Görev:
Ayasofya'nın yeniden cami olmasını anlatan aşağıdaki yazıyı son cümlesinin ardından sürdür.

Belge:

=====

Ekrem Kızıltaş

EKREM KIZILTAŞ

Tarihi 12 Temmuz 2020

Elhamdülillah!..

Acıyan ve belki de en çok acıyan yerlerimizden birisiydi Ayasofya… O, hepimizin acısıydı çünkü…

'Zincirler kırılsın, Ayasofya açılsın!..' haykırışını, 1934'ten 1950'ye kadar sadece kalbimizden geçirebilmiştik… Ancak 1950'den sonra dilimizle de söyleyebildik…

Millet olarak 'rüştümüzü ispat ettikten' sonra, bu arzu nihayet gerçekleştirilme aşamasına geldi ve oldu da hamdolsun…

Danıştay 10. Dairesi'nin ilgili kararı ile hukuk konuştu. Yıllardır bu neticeyi arzuladığını bildiğimiz Cumhurbaşkanımızın gerekeni yapmasıyla da Ayasofya'nın cami olarak Diyanet'e devri gerçekleşti...

Danıştay 10. Dairesi'nin, konuyu derli toplu bir şekilde özetleyip bütün iddia ve taleplere de yer verdikten sonra olması gerekene işaret ettiği 19 sahifelik karar, bütün etkilerden arındırılarak sadece objektif hukukun konuştuğu bir destan adeta.

Karar gösteriyor ki, mevcut mevzuatımız cami olarak vakfedilen Ayasofya'nın ancak cami olarak kullanılabileceğine dair hükümlerle dolu. Anayasa Mahkemesi'nin, Danıştay'ın ve Yargıtay'ın içtihat niteliğindeki kararları da aynı yönde…

Birilerinin iddia ettiği gibi, 'Dünya Kültürel ve Doğal Mirasının Korunmasına Dair Sözleşme' Ayasofya'nın cami olmasına engel değil. Aynı sözleşme kapsamında bulunan birçok eser ibadethane vasfını korurken UNESCO'dan gelen tuhaf açıklamalar başka niyetlerin uzantısı.

=====

Veri bloğu:
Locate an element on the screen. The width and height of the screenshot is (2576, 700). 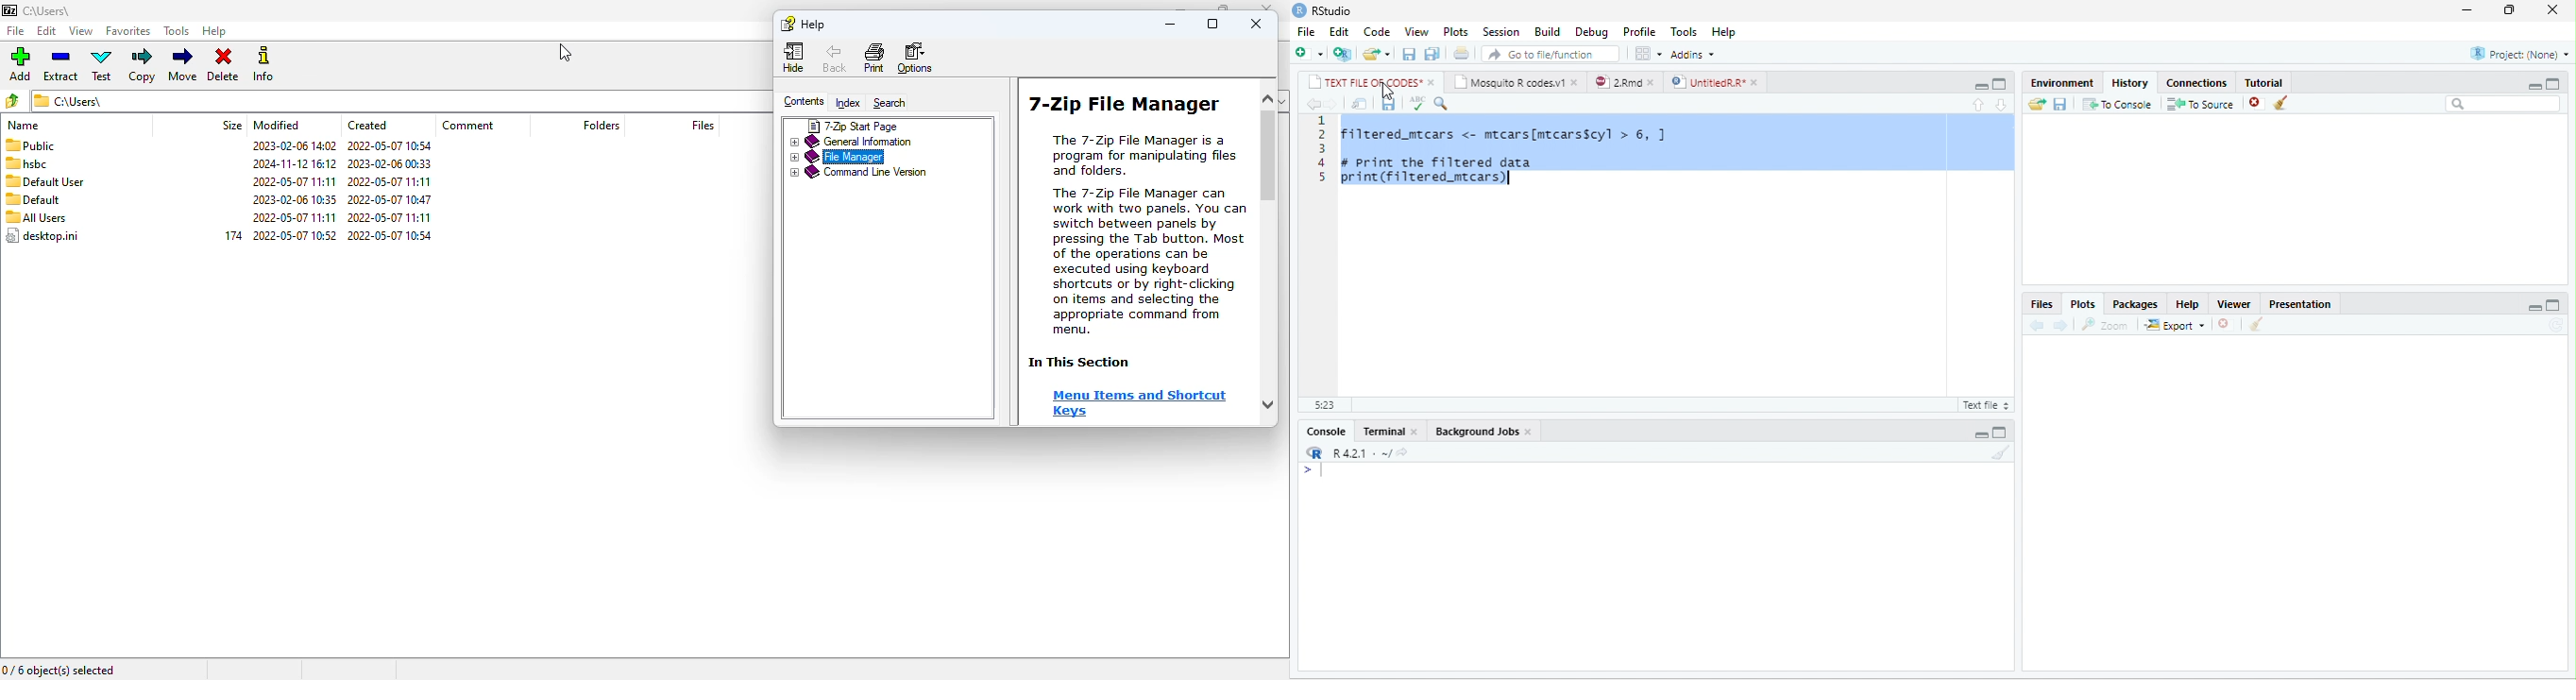
clear is located at coordinates (2002, 452).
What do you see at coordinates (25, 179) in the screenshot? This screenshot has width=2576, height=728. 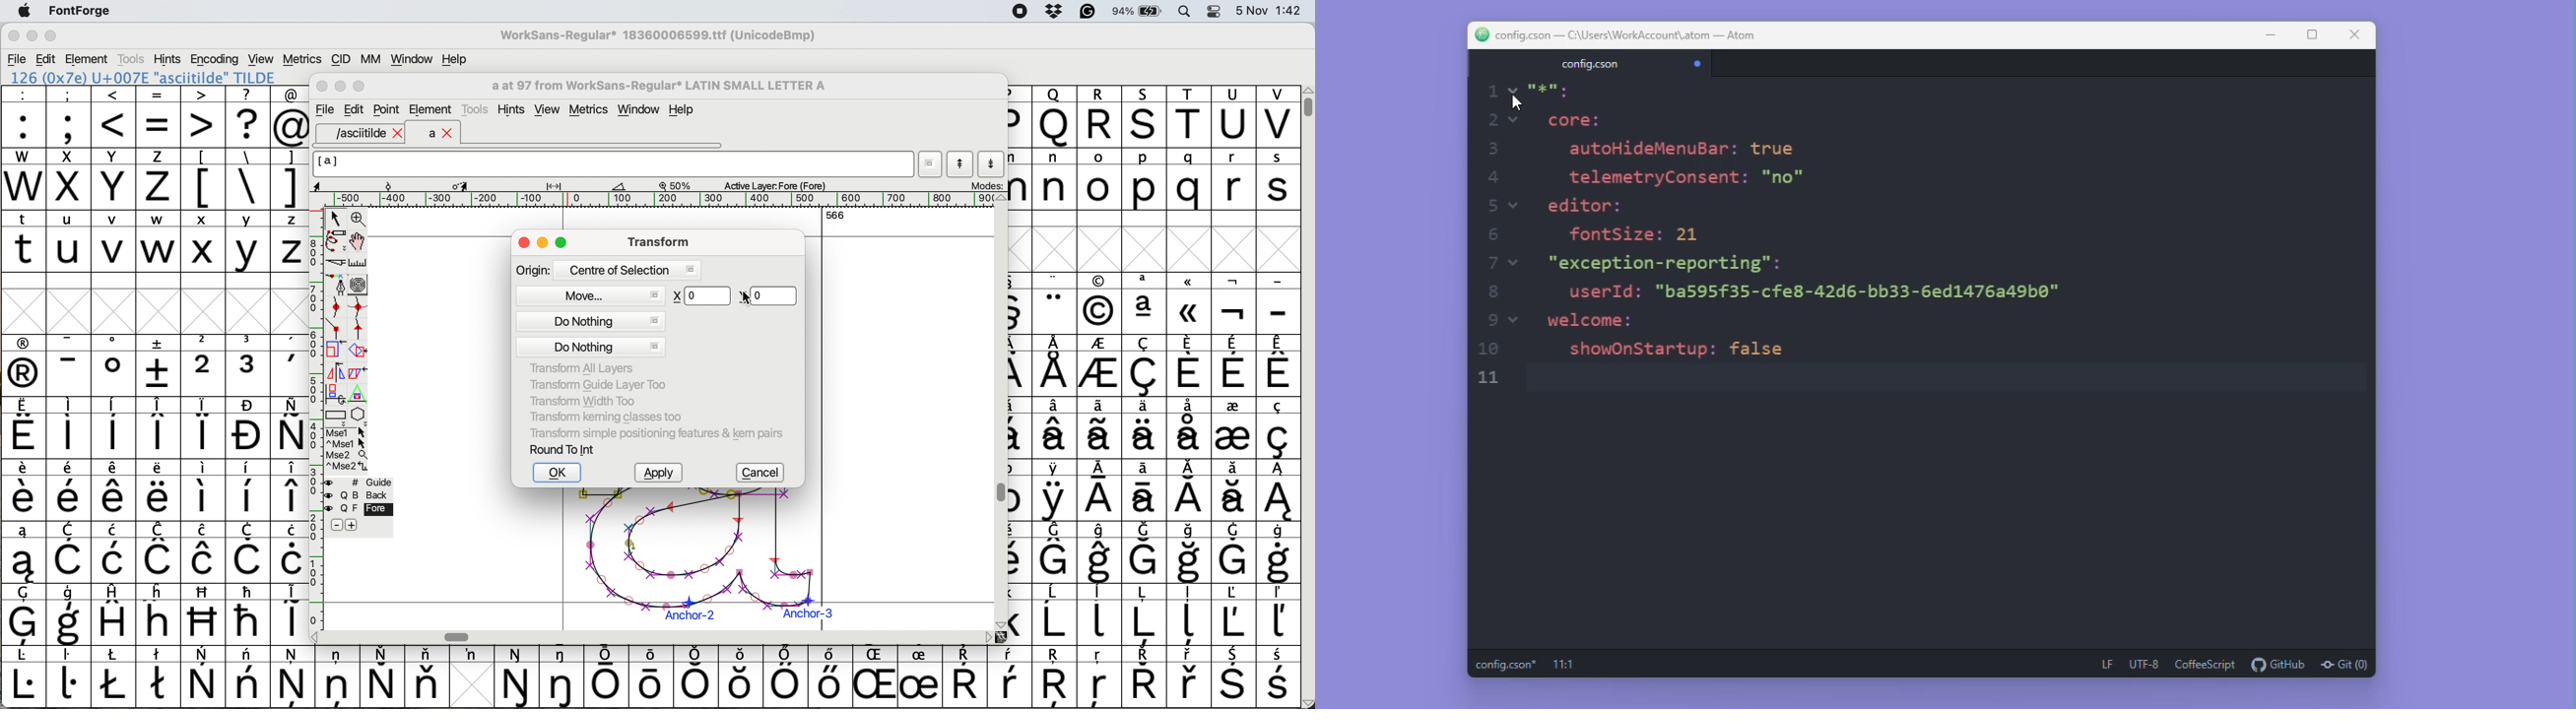 I see `W` at bounding box center [25, 179].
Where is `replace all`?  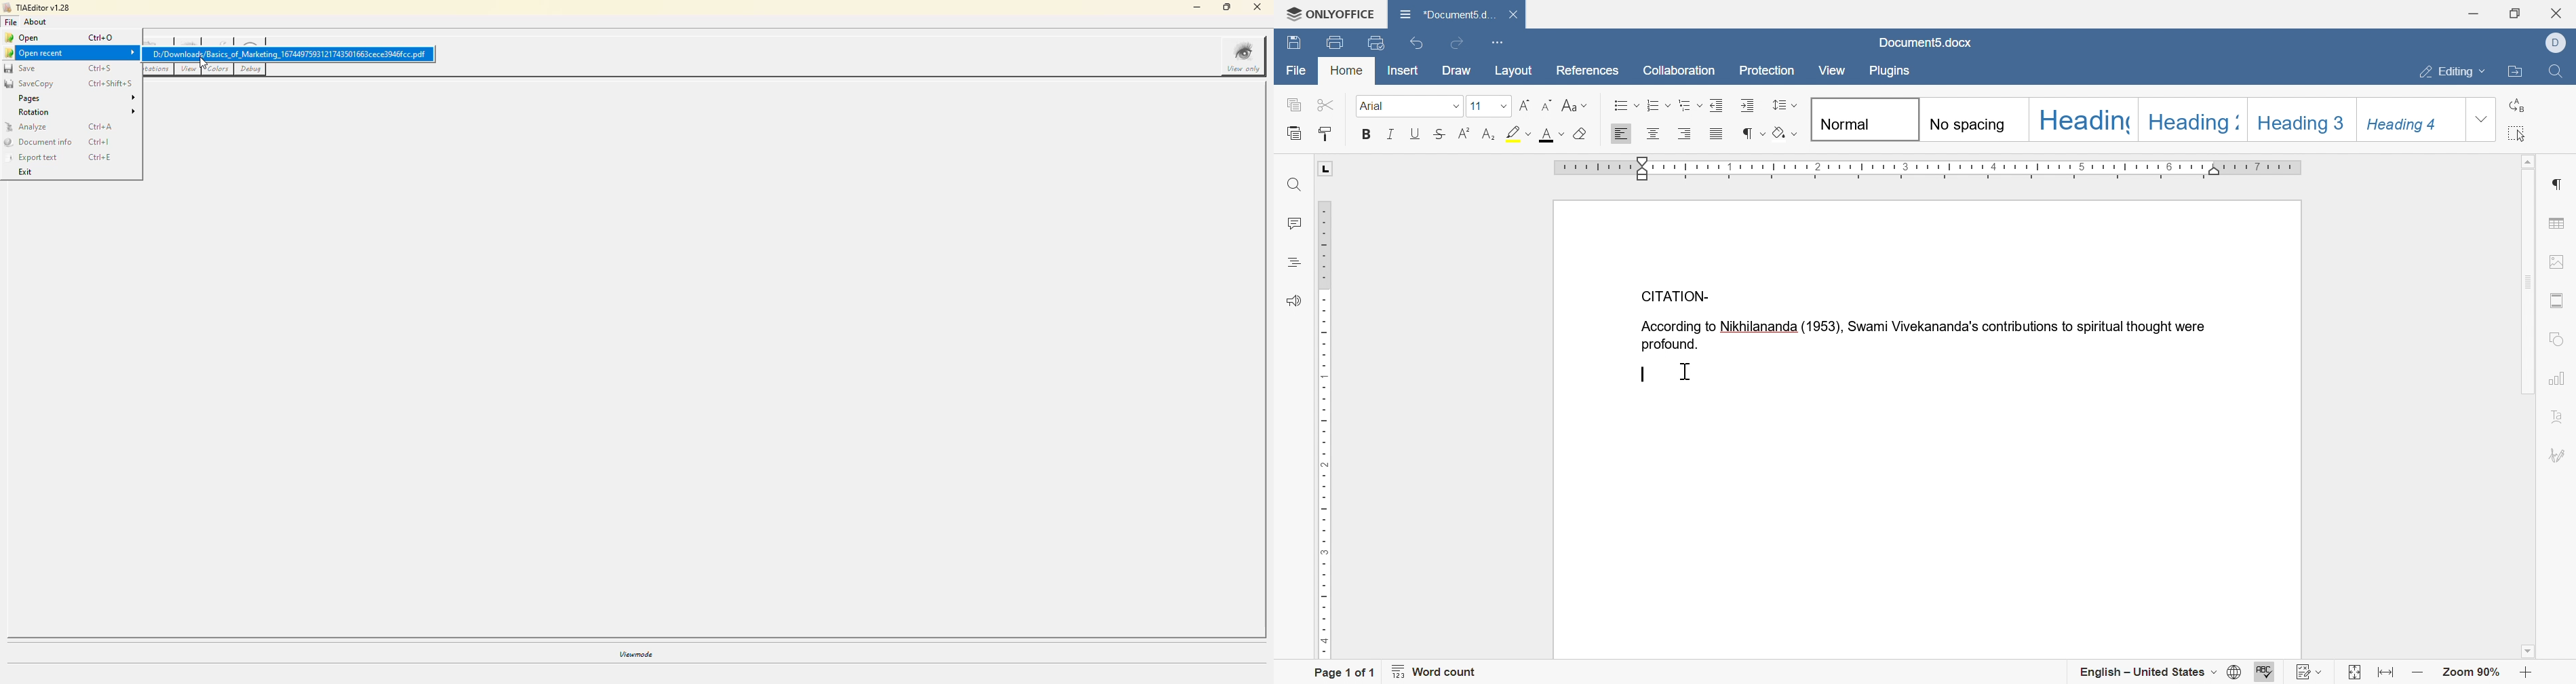 replace all is located at coordinates (2517, 104).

=====

Görevin yanıtı:
Başta Yunanistan, konuya karışmaya kalkışan ve aslında sadece kendi kamuoylarını oyalamaya yönelik açıklamalar yapan ülkelere de rahatlıkla 'hadi oradan!' diyebiliriz. Hiçbir ülkenin bu konuda Türkiye'ye tek bir kelime bile söyleyebilecek yüzü yok çünkü…

İş bir şekilde AİHM'ne götürülür hevesine kapılabileceklere kötü haber ise bu kuruluşun karar ve uygulamalarının Ayasofya'nın cami olmasını destekler mahiyette olması…

Camidir cami kalacaktır…

Danıştay'ın kararı; bizim hukukumuz, uluslararası hukuk ve bütün kriterlere göre; 'Ayasofyayı Kebir Camii Şerifi' vasfı ile "Ebulfetih Sultan Mehmet Vakfı" adına kayıtlı Ayasofya'nın ancak cami olarak hizmet görebileceği ve bu durumun kıyamete kadar değiştirilemeyeceğinin 'efradını cami ağyarını mani' bir senedi…

Bugün için olduğu gibi yarın için de tartışılmayacak bir kesinlik ifade eden bu 19 sahifelik metin, hariçten ve onlarla senkronize bir şekilde dahilden gazel okuyanlara verilebilecek en güzel cevap…

Danıştay'da, Ankara'da ve Türkiye'de hakimler var dedirten bu kararın nihayet bugünlerde alınabilmiş olmasıyla ilgili olarak sorulabilecek soru, ' ne değişti?' şeklindedir ve cevabını da hepimiz biliyoruz: Türkiye değişti.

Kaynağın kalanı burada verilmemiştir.